* [What this task involves] For this exercise, the lines from the one with "Task: Click 询底价 button for 小蚂蚁" through the end of the material below must be output exactly, without pictures.
• • • • • • •
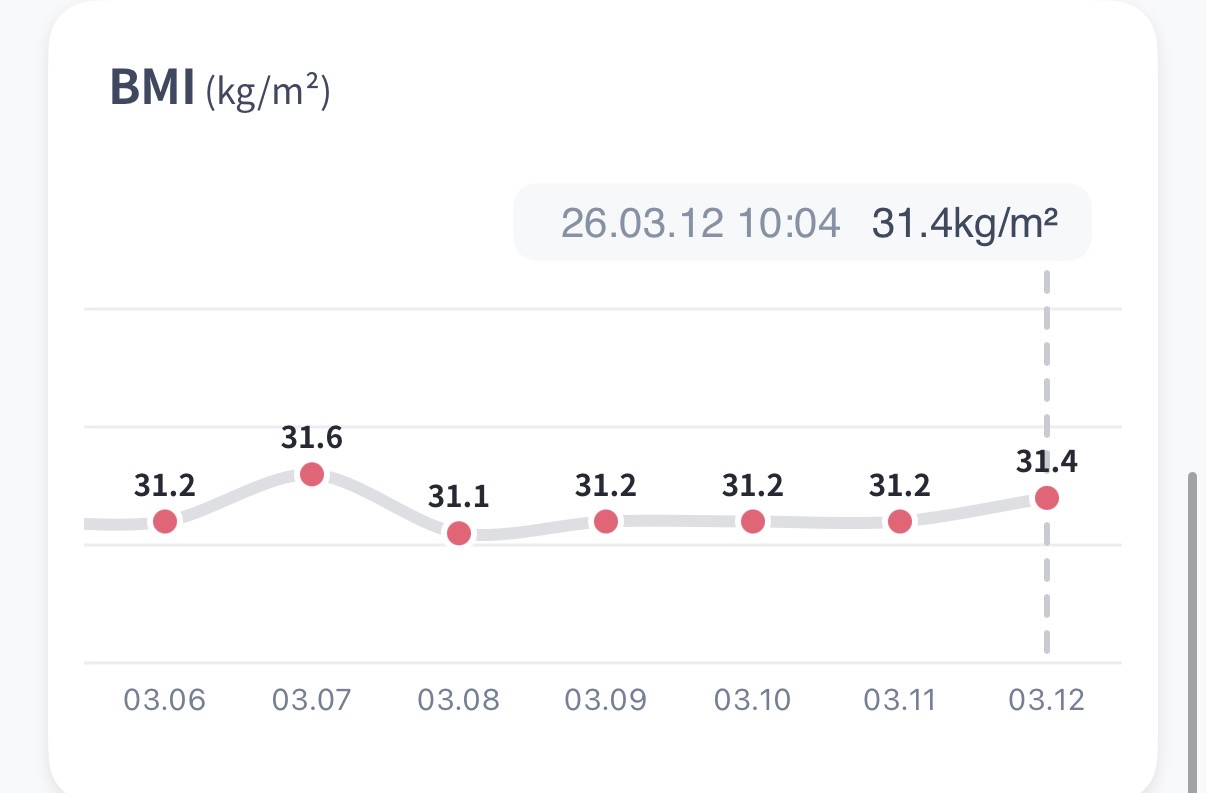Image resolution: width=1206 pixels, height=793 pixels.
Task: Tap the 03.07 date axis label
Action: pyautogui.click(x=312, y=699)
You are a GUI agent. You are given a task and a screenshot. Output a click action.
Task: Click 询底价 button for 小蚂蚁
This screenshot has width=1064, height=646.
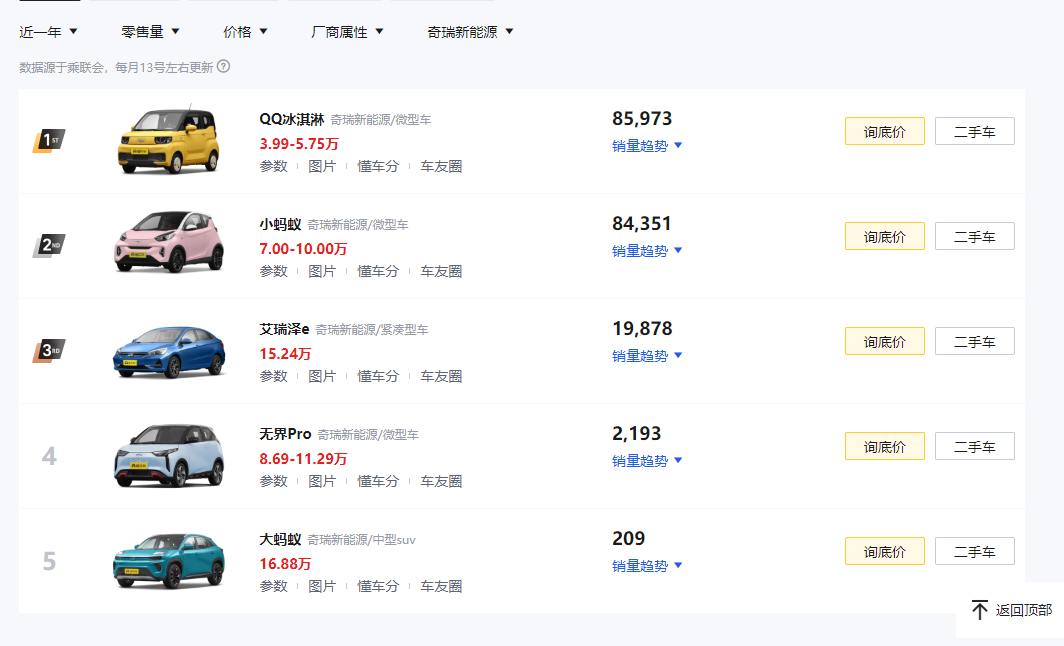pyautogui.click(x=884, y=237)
• • • • • • •
* [Expected answer]
Task: Click 询底价 button for 小蚂蚁
This screenshot has width=1064, height=646.
pyautogui.click(x=884, y=237)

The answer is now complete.